### Stored data
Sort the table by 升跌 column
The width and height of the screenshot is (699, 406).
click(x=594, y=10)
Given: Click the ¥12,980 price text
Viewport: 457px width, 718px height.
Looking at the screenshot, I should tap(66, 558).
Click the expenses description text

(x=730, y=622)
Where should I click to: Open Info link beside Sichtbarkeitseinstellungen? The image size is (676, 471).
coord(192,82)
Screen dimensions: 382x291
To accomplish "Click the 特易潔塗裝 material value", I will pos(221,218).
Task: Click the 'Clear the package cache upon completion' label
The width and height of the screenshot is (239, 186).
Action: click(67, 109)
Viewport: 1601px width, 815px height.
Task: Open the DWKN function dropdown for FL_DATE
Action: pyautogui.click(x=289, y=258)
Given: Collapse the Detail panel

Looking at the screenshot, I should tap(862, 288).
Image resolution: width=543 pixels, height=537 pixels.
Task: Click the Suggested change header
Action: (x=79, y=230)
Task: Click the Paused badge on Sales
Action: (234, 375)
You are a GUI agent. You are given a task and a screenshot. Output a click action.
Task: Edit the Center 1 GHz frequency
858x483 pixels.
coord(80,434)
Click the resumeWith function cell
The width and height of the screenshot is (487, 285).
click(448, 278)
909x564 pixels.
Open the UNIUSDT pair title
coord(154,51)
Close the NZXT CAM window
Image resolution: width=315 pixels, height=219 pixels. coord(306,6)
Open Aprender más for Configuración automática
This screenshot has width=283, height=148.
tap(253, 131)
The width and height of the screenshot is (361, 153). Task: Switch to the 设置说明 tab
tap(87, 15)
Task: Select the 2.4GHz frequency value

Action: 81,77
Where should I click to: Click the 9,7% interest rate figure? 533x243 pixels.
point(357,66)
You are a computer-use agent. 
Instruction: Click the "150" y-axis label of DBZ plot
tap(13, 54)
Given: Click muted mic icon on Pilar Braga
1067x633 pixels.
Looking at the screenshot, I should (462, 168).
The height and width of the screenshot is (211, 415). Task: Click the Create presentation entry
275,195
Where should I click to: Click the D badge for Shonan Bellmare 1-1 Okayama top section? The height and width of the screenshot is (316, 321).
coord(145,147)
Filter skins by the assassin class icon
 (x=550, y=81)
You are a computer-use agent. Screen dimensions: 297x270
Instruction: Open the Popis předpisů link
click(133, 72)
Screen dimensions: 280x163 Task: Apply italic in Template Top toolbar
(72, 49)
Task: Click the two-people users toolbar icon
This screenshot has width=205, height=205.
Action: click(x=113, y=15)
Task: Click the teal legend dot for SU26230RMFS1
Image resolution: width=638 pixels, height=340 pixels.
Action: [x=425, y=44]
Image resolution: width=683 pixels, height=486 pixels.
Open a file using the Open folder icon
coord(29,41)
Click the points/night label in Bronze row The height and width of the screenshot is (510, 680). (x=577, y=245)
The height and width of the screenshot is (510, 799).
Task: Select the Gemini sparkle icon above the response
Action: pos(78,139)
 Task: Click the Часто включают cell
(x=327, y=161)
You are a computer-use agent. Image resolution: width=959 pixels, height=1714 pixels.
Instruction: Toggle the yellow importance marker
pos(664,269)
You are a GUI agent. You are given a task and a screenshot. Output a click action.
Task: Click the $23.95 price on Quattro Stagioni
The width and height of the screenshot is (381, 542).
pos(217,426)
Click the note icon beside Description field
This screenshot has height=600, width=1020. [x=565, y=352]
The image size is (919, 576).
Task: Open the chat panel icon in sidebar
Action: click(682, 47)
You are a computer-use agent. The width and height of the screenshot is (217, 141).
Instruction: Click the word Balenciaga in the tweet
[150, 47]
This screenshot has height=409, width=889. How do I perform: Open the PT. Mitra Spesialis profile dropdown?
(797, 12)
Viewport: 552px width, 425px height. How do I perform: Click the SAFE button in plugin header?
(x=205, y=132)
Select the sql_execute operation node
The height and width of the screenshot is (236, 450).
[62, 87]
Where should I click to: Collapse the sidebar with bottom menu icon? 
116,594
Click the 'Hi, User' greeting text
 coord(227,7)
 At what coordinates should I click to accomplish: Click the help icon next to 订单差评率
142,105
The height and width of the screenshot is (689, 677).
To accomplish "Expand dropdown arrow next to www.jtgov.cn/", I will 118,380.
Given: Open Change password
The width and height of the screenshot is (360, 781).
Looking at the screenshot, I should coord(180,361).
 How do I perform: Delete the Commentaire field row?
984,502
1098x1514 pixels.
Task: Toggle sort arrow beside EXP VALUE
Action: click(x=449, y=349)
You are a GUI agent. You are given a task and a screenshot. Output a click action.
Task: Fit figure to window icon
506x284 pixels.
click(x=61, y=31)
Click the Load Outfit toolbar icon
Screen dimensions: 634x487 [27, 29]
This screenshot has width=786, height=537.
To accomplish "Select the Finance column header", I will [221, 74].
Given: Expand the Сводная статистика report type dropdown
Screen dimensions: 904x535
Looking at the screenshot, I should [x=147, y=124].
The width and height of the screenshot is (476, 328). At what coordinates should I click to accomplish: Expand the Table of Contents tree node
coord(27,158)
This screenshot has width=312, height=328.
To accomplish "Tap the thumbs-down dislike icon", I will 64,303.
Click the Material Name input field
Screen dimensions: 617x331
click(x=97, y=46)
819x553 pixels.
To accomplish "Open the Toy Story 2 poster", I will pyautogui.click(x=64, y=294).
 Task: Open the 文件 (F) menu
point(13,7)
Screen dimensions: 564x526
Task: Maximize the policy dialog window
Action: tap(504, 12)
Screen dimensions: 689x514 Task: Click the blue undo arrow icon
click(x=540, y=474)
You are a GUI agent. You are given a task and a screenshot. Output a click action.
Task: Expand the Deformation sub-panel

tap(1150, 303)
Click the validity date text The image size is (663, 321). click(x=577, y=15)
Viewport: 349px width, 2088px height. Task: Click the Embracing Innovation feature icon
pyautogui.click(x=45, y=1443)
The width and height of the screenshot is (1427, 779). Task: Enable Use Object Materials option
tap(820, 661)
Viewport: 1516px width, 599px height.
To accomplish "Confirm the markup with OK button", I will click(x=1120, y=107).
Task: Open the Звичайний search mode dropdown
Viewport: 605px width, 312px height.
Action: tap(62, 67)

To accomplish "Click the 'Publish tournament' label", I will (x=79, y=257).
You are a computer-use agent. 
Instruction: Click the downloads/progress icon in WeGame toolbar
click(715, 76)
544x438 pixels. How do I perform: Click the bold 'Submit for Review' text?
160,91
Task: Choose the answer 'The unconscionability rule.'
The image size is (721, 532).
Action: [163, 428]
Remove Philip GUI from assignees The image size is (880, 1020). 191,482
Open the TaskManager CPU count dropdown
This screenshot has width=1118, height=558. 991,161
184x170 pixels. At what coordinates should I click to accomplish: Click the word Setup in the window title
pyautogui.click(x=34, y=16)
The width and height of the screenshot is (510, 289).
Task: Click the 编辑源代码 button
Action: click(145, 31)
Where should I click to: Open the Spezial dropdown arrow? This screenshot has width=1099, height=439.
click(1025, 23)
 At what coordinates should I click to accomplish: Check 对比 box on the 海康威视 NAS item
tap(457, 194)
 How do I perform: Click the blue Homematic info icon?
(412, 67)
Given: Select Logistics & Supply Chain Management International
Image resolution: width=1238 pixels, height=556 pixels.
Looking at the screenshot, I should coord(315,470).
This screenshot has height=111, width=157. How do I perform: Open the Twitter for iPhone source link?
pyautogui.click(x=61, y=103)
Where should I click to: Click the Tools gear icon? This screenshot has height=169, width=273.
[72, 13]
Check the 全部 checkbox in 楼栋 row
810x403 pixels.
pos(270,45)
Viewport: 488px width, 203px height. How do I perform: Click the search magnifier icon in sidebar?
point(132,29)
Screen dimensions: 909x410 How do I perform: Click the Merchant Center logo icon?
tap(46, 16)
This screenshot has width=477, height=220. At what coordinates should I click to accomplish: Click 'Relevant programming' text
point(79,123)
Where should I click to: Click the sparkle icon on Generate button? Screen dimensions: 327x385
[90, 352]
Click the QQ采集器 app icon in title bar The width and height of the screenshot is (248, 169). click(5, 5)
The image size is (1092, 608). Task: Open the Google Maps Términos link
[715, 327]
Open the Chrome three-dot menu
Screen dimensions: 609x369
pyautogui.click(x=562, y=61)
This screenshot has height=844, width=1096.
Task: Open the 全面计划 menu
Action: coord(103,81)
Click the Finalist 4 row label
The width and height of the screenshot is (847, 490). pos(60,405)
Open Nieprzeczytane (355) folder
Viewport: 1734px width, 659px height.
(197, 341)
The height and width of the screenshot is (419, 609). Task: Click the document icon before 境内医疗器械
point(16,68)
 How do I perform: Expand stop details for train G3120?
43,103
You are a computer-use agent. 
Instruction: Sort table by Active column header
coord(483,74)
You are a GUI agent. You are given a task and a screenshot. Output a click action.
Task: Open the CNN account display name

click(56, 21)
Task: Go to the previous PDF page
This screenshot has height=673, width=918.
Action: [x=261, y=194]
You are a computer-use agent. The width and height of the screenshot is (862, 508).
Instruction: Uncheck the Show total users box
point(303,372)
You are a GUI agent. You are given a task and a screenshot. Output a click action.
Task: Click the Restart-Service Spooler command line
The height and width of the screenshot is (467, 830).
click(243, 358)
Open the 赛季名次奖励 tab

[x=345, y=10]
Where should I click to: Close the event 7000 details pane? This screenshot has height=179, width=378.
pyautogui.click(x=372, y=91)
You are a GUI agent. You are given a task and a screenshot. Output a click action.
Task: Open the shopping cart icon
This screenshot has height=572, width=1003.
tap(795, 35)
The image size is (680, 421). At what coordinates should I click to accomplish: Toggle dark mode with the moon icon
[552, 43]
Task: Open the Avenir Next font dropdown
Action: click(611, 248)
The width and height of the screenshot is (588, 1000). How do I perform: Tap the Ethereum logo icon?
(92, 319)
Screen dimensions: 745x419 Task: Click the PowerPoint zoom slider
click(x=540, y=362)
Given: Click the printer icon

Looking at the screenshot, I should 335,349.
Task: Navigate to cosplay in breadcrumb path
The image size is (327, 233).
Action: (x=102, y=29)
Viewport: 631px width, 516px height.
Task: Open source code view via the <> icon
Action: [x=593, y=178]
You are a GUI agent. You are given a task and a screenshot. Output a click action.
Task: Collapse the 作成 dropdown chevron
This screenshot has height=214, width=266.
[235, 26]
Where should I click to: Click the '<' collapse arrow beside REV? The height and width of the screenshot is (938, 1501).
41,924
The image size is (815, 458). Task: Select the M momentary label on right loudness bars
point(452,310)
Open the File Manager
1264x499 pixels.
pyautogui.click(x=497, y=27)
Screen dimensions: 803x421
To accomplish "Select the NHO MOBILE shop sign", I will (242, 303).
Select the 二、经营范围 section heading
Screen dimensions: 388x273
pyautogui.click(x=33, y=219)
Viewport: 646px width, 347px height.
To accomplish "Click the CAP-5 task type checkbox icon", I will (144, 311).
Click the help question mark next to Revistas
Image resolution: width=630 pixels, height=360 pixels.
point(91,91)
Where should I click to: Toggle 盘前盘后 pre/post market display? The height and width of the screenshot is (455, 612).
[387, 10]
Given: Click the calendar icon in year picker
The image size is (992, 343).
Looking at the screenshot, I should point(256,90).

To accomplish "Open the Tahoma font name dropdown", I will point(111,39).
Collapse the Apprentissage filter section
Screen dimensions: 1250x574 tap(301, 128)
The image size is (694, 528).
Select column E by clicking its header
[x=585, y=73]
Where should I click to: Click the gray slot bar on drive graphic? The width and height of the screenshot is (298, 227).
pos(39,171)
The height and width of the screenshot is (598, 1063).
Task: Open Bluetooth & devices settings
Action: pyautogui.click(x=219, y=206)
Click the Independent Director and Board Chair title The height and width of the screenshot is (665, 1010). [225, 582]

### Assigned task
Return, exactly as they stand, the lines from the start of the records above through the line with "Task: Click the 'Clear", both ends included, and no other lines.

### Exercise result
Sort the table by 升跌 column
The width and height of the screenshot is (699, 406).
click(x=594, y=10)
Given: Click the ¥12,980 price text
Viewport: 457px width, 718px height.
Looking at the screenshot, I should tap(66, 558).
Click the expenses description text

(x=730, y=622)
Where should I click to: Open Info link beside Sichtbarkeitseinstellungen? The image size is (676, 471).
coord(192,82)
Screen dimensions: 382x291
To accomplish "Click the 特易潔塗裝 material value", I will pos(221,218).
Task: Click the 'Clear the package cache upon completion' label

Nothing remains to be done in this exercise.